━━━━━ DOCUMENT EXTRACT ━━━━━

Canards are less efficient aerodynamically than conventional configurations in two primary areas:

1) Induced drag due to the high fraction of total lift that must be carried by a stable canard. Since the span of the canard is less than that of the wing, higher induced drag is the result.

2) Higher wetted area drag due to the inability of a stable canard to stall the wing. Since the wing cannot develop its full lift potential on a canard configuration, the total lifting surface area on a canard (canard + wing) is greater than that of a conventional configuration (wing + h. tail) for the same takeoff/landing operating speeds.

For these reasons, stable canards are less efficient than conventional configurations for all phases of flight. The number of canards airplanes built vs the number of conventional airplanes tell the tale.

Quoting Tdscanuck (Reply 25): Trim might be the killer issue...with a V-tail, to provide horizontal trim you'd have to generate more lift force on the tails than a horizontal tail (because the tail surface lift vector isn't orthogonal to the pitch axis). That means more induced drag on the tails than the equivalent horizontal design. You also would need physically stronger (heavier) tails, even though there would be one less surface. For small aircraft, the weight savings probably justifies it because the pitch trim forces are small but on a commercial airliner they can be huge.

That might be the issue. However, some aircraft are using fuel transfer, from the wings to the tail and other parts, as a method of controlling CG location. This reduces the need of trimming. I don't know if this is used in climbing and descending phases, though. This way, V-tails would be easier to implement?

━━━━━ SOURCE DATA ━━━━━

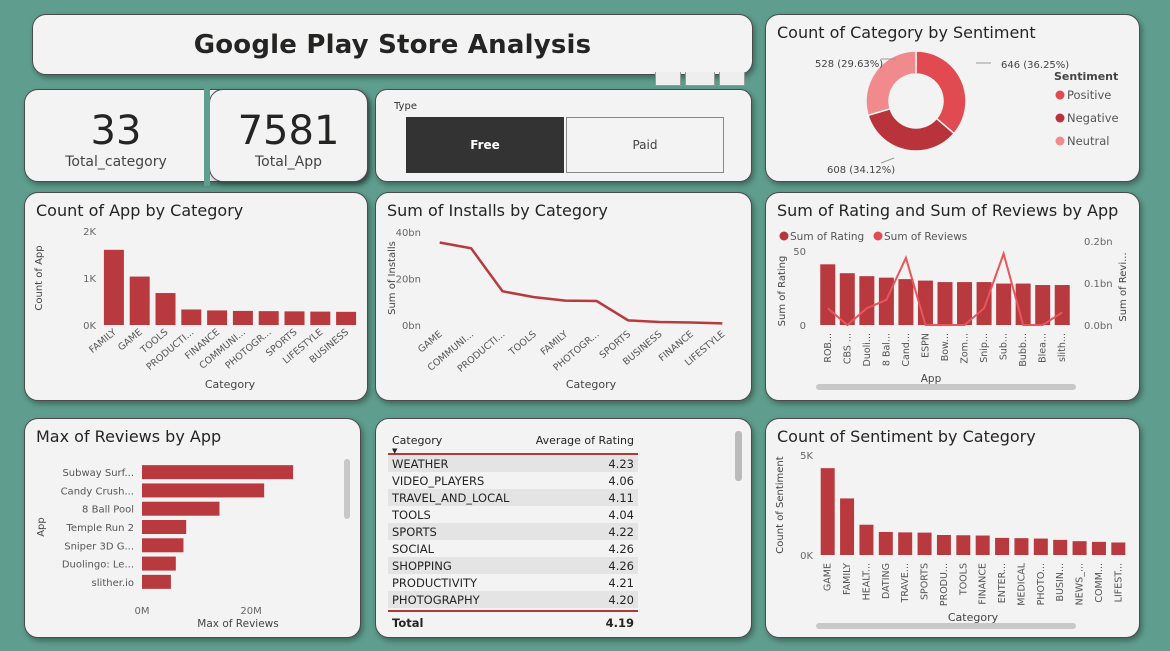 The width and height of the screenshot is (1170, 651). I want to click on reviews-line, so click(945, 288).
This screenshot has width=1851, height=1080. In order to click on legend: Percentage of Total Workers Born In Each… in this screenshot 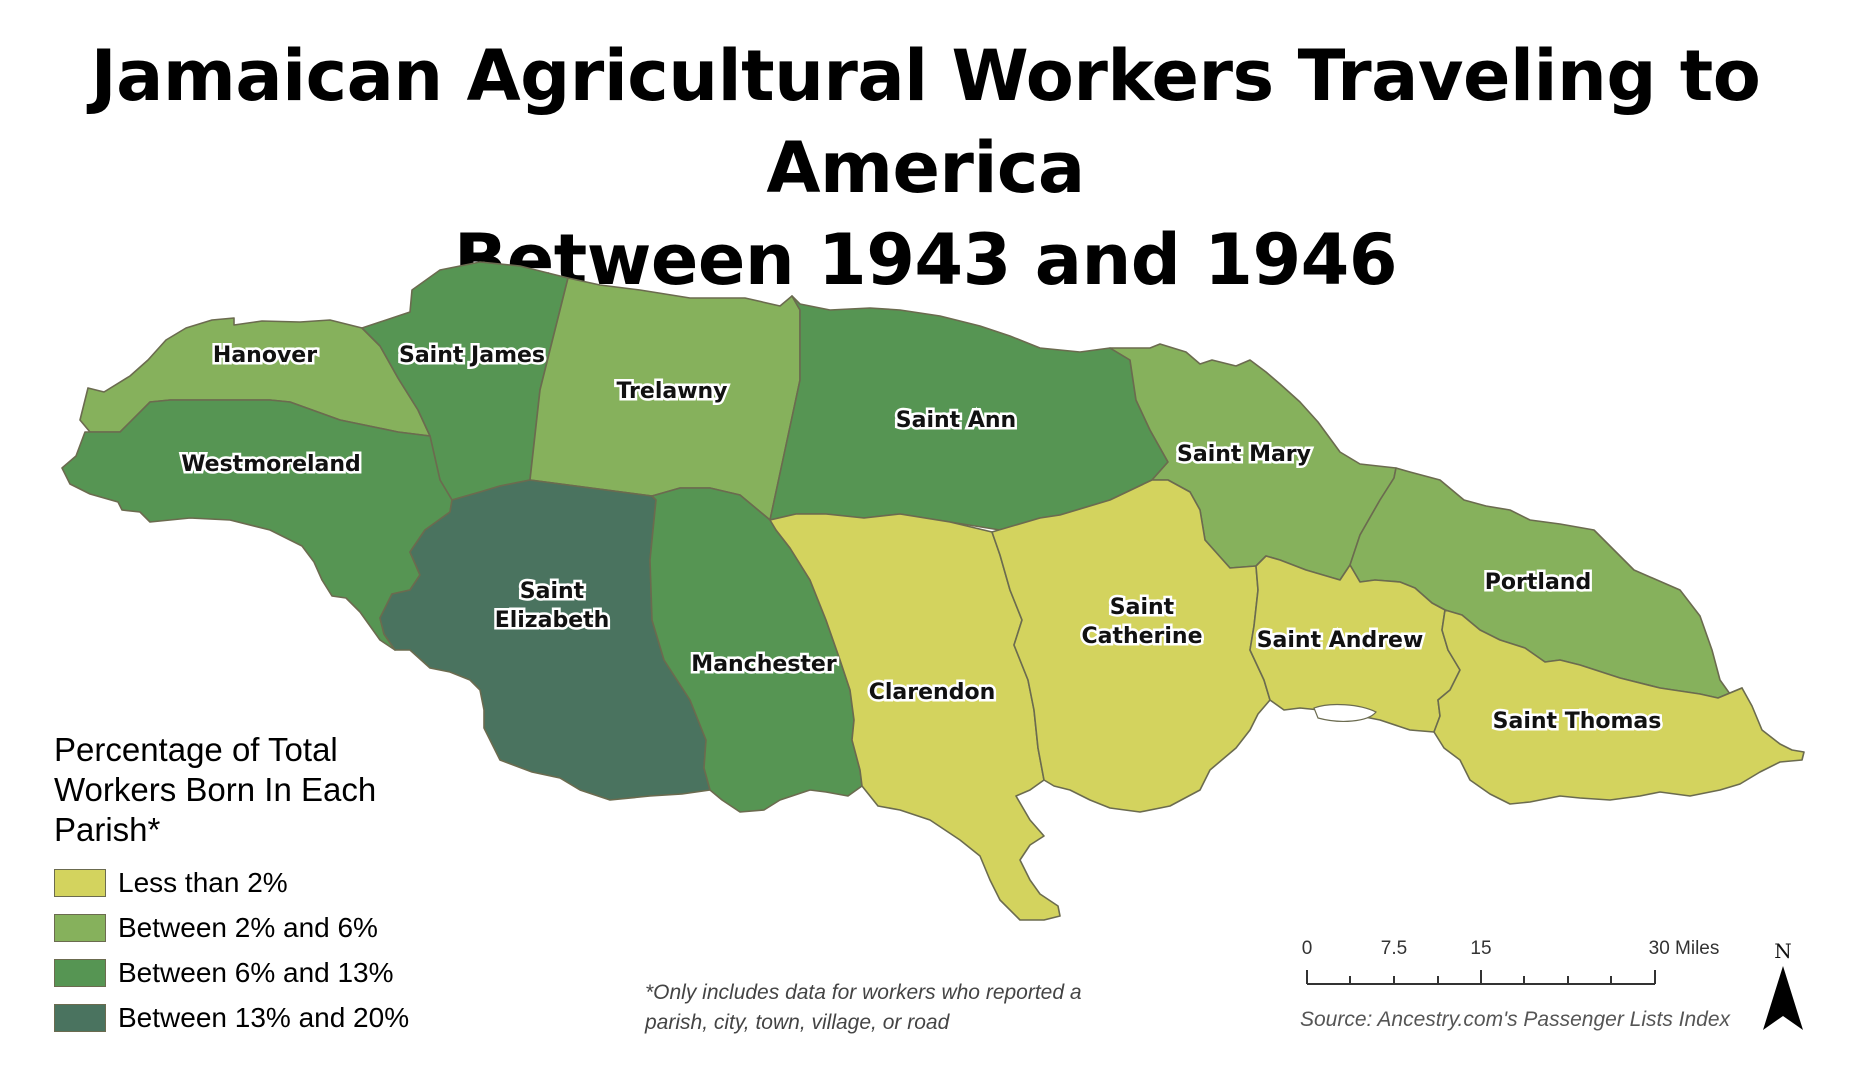, I will do `click(254, 885)`.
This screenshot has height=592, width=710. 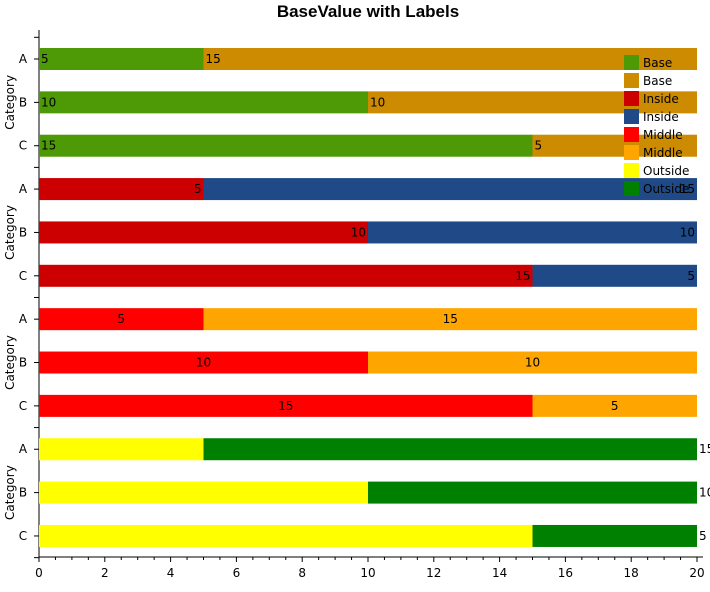 I want to click on x-tick-label: 8, so click(x=302, y=573).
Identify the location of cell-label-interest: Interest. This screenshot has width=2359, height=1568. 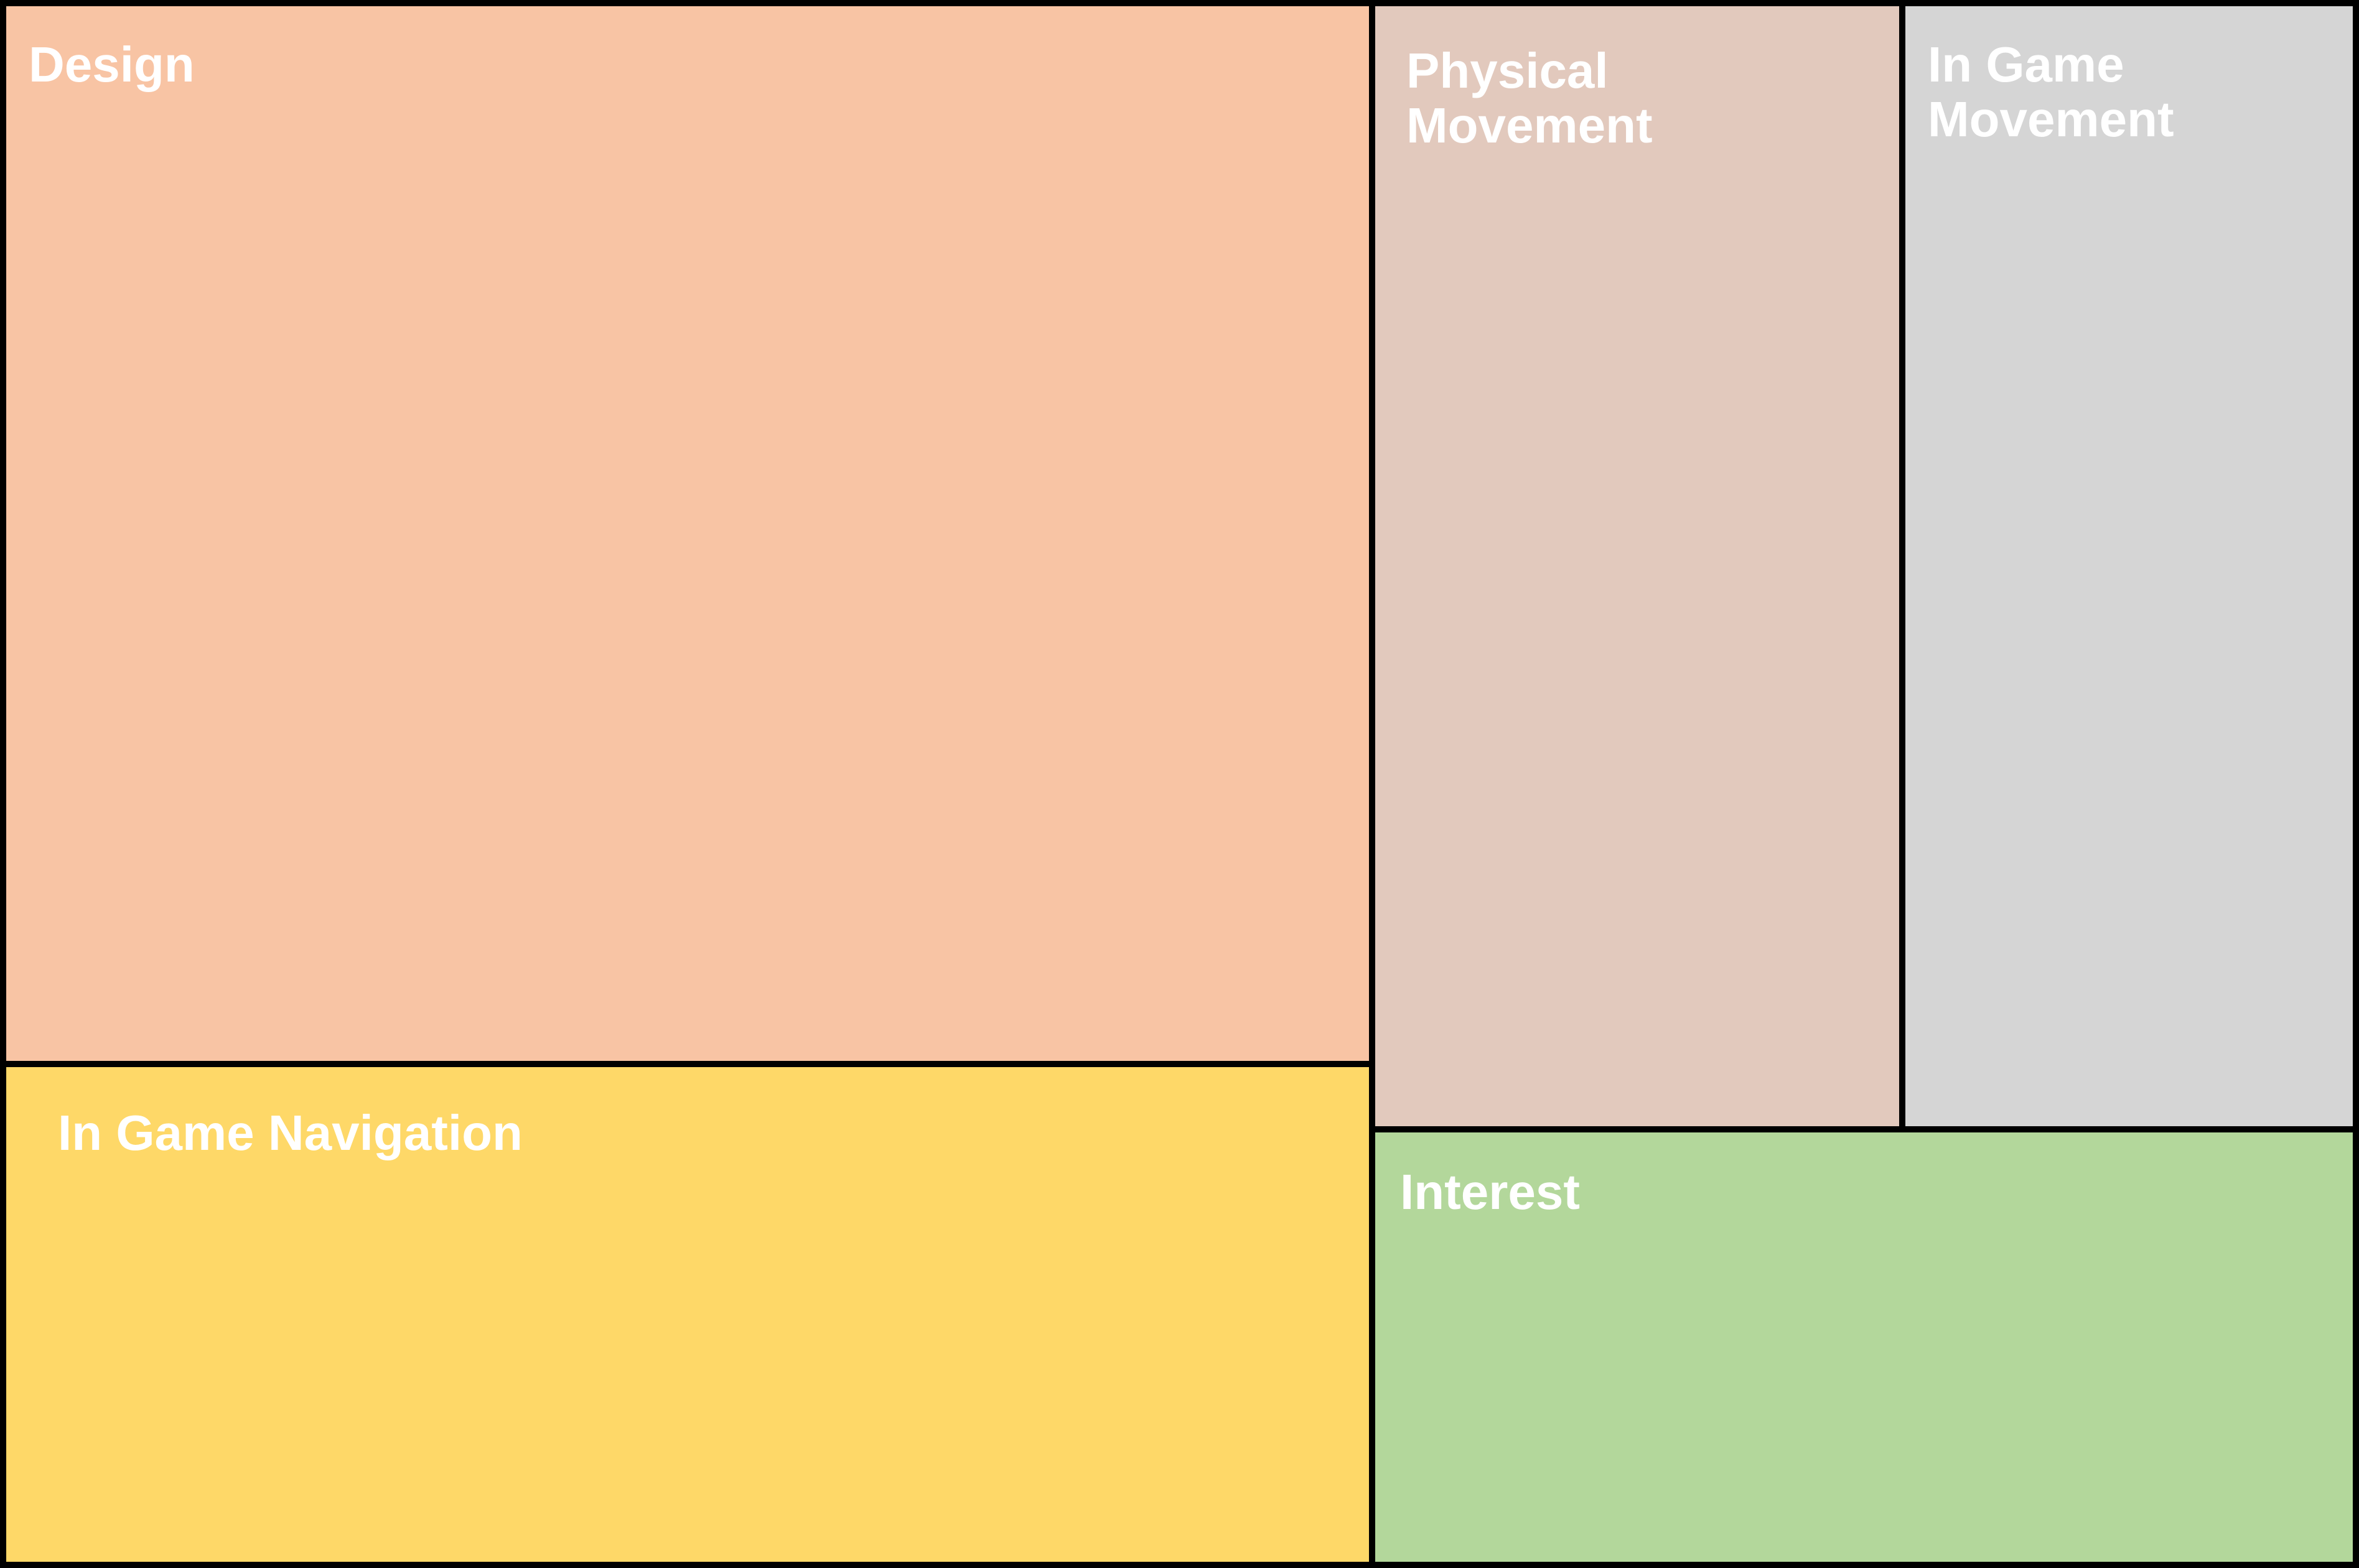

━━━━━

INSTRUCTION:
Answer these questions from the canard and V-tail discussion:
1. What two factors does it give for the higher induced drag of a stable canard?
2. Why would a V-tail need more lift force on the tails than a horizontal tail to provide horizontal trim?
3. What method do some aircraft use to control CG location?

EXERCISE RESULT:
1. A stable canard must carry a high fraction of total lift, and its span is less than that of the wing.
2. The tail surface lift vector isn't orthogonal to the pitch axis.
3. They transfer fuel from the wings to the tail and other parts.